It was not a problem I expected to see in our backyard. We shooed him away, but he kept inching his way back until he found his familiar spot on the front porch again. Truth be told, I didn’t want this problem hanging around my house or present in my life.

I did the Christian thing and prayed for the cat. I prayed that the cat would simply disappear. I prayed for the cat’s suffering to end. I wrestled with Christian guilt because truth-be-told, I wished the cat hadn’t showed up here. In the end, the cat did not hear my prayers. He stayed where I could no longer ignore him.

We asked neighbors if they knew the cat’s owner. No one claimed the cat. I didn’t have to imagine their relief that this cat ended up in our yard and not in their yard. The cat was still our problem.

Eventually, we transported the cat to a local animal shelter. The employee examined the cat and used a sensor to detect a microchip. My heart lept just a little when she reported that there was a microchip. There was real hope to reunite cat and owner. Most likely, I will never know the end of this story. However, I can find some solace in the fact that we did something to potentially improve the cat’s circumstances.

Sometimes the problems in this world feel like that injured stray cat. We didn’t ask for the problem. We don’t want to deal with the problem. We don’t have the resources to fix the problem. Or worse yet, maybe we simply don’t care about the problems because it doesn’t directly affect our day-to-day lives.

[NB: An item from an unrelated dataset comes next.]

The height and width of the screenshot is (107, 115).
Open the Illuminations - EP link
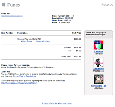[x=99, y=86]
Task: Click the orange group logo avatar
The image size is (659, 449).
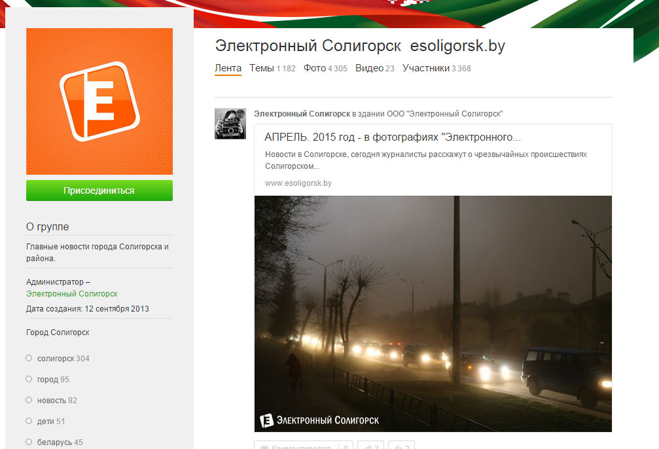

The Bible has it right: Do not withhold good from those who deserve it, when it is in your power to act (Proverbs 3:27). All of us have more power than we realize. Everyone deserves our good. Jesus shows us the better way: When he saw the crowds, he had compassion on them, because they were harassed and helpless, like sheep without a shepherd (Matthew 9:36.) May we look upon others with compassion and love rather than with intolerance and hate.

The best expression of faith that I can come up with is to show kindness in the moment. It may not change the world, but it can offer hope for that given moment. Maybe that is the best any of us can do on our own. We show kindness and hope that together with the kindness of others, God uses those moments to become a movement of love that changes the world.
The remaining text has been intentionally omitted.